> **Problem set**
1. Answer these questions from the induction debate, one per line.
(a) Which philosopher does the writer say would frown on the other person?
(b) If induction gives no certainty, what does the text say one is left with?
(c) How long ago does the text say Nietzsche lived and died?
2. Rewrite the part of the induction debate that opens with the words containing "According to someone" and closes with "of question begging.", replacing "frown on" with "disagree with".

> **Page text**
>>>>>

This is called question begging.

According to someone who doesn’t recognize logical fallacies when he commits them himself.  It isn’t question begging; it’s true.  Every statement I made is true whether you accept that or not.  Your extreme skepticism changes nothing about induction; you go from, induction has a problem, to, induction cannot arrive at truth.  David Hume would frown on you.

If there is a problem with induction, then there is a problem with justifying statements like “the phenomena do not become disputable even if the model is disputable.”

If the phenomena are indisputable, then there is no problem of induction.

There is a problem of induction, however, and so your assertion that the phenomena are indisputable is literally a form of question begging.

Lastly, the idea of totalitarianism is one that comes up frequently in philosophy for this very reason. If induction affords us no certainty in (a.)establishing that there are certain phenomena, (b.)that those phenomena have certain unique qualities that make them what they are, and (c.)a theory that draws valid conclusions from sound premises, then whether one’s worldview is shamanistic or post-neo-darwinian, there is no difference: All you are left with is the will to power.

And somehow your Christian worldview avoids this totalitarianism?  Sounds like dishonesty to me.

This is one of the reasons why I appreciate Nietzsche’s writing: He was honest enough to admit that truth was a prospect for theologians and metaphysicians, not scientists.

Brilliance aside, he was justifiably ignorant enough to admit what you said he admitted.  Nietzsche lived and died more than a century ago; we have advanced much since then and I know one thing:  truth is not a prospect for theologians — especially not the ones you have in mind!

<<<<<

> **Data section**
>>>>>

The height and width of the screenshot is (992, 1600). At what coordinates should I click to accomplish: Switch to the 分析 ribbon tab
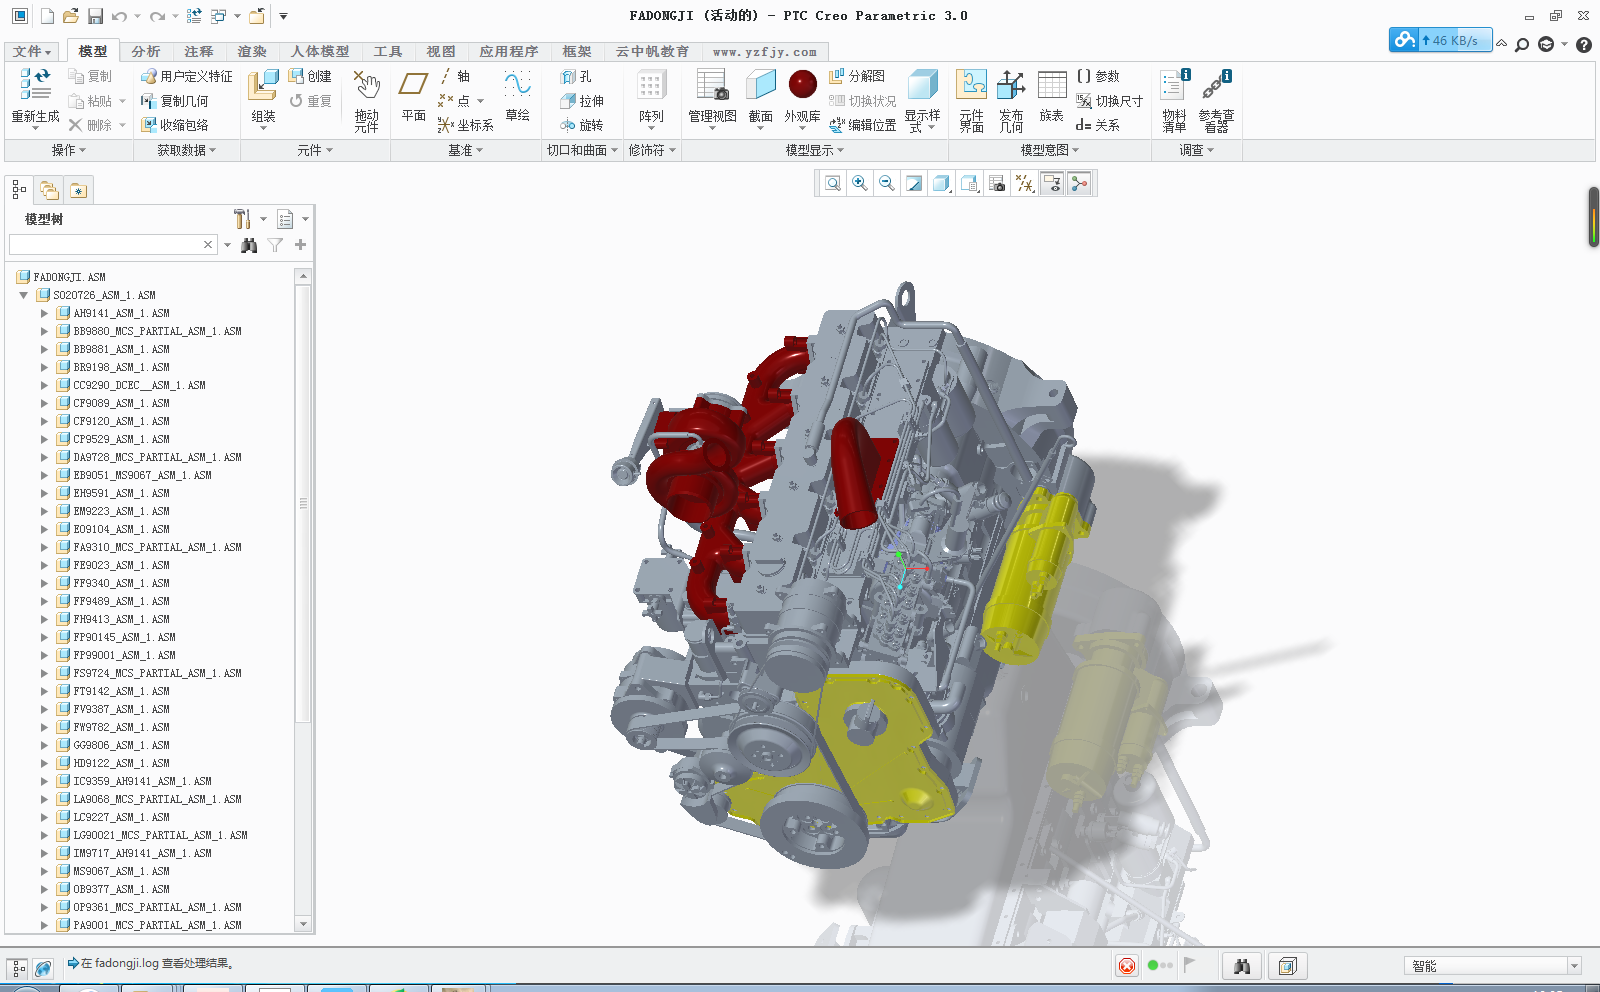pyautogui.click(x=145, y=51)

<<<<<

> **The results**
1.
(a) David Hume
(b) The will to power
(c) More than a century ago

2.
According to someone who doesn’t recognize logical fallacies when he commits them himself.  It isn’t question begging; it’s true.  Every statement I made is true whether you accept that or not.  Your extreme skepticism changes nothing about induction; you go from, induction has a problem, to, induction cannot arrive at truth.  David Hume would disagree with you.

If there is a problem with induction, then there is a problem with justifying statements like “the phenomena do not become disputable even if the model is disputable.”

If the phenomena are indisputable, then there is no problem of induction.

There is a problem of induction, however, and so your assertion that the phenomena are indisputable is literally a form of question begging.